__Work to be completed__. As you write out the lines from the one containing "Screen dimensions: 480x543" through the last line of the records, keep them exact and leave out pictures.

__Source records__.
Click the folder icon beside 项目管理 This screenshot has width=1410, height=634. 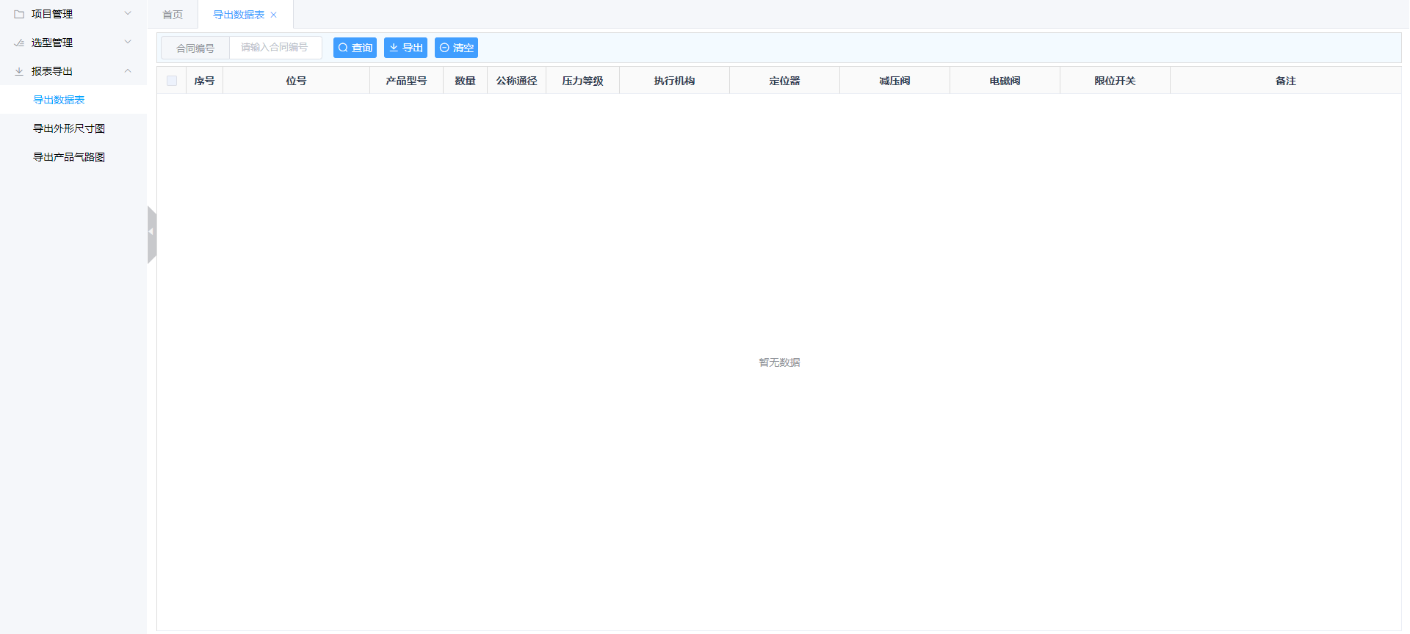(19, 14)
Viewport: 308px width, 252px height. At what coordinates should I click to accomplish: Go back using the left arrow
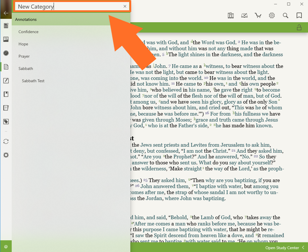pos(6,13)
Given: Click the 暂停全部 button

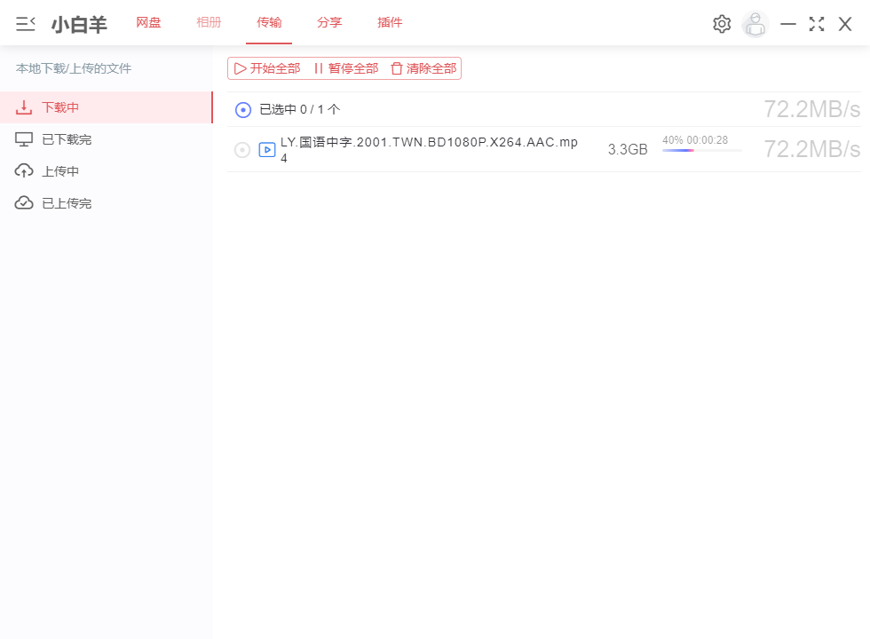Looking at the screenshot, I should point(346,67).
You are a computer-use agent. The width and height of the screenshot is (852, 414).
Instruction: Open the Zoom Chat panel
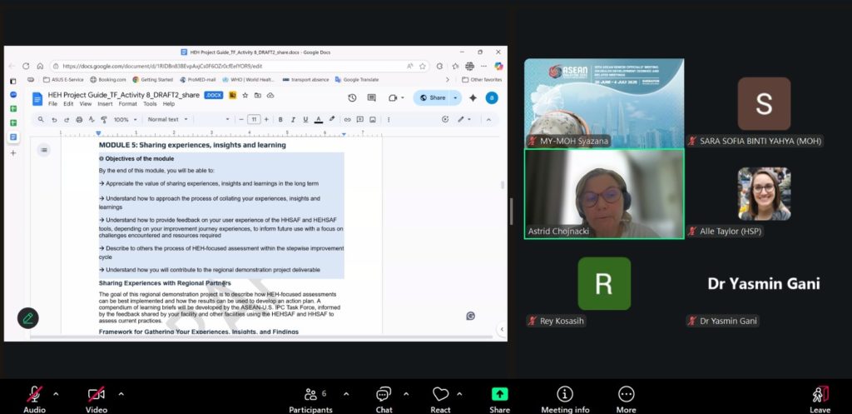384,394
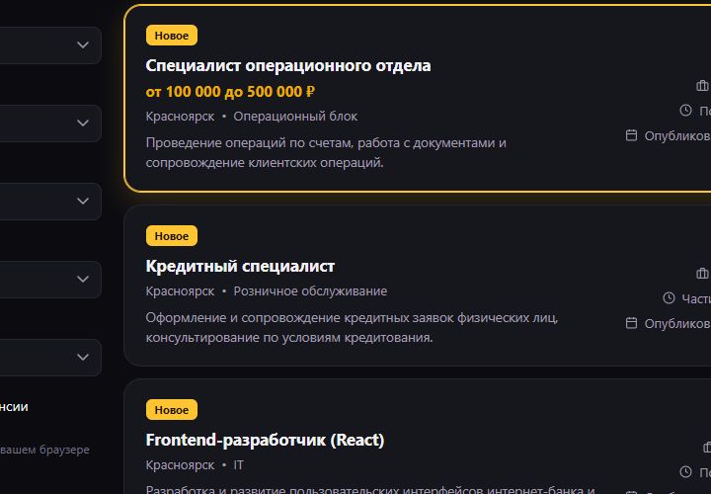Click calendar icon in Специалист операционного отдела card

tap(631, 135)
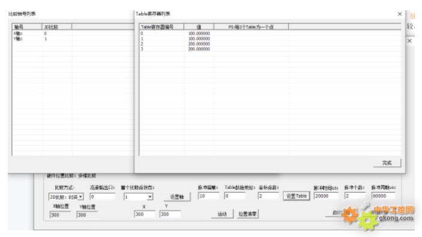Select Table register row 0
422x237 pixels.
point(270,34)
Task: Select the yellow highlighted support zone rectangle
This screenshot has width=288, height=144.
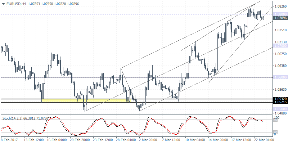Action: (x=85, y=100)
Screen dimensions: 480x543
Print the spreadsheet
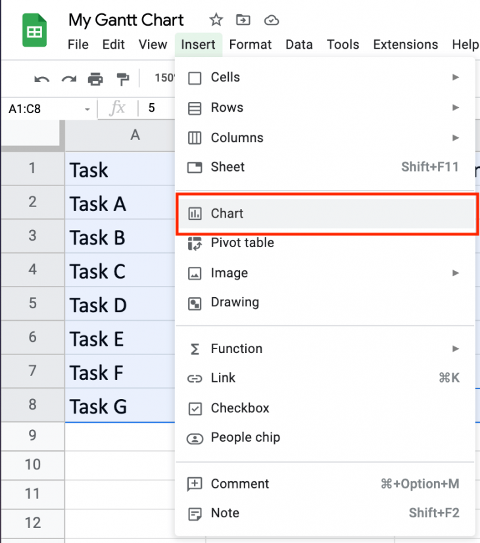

__Expected output__.
Screen dimensions: 480x543
Print the spreadsheet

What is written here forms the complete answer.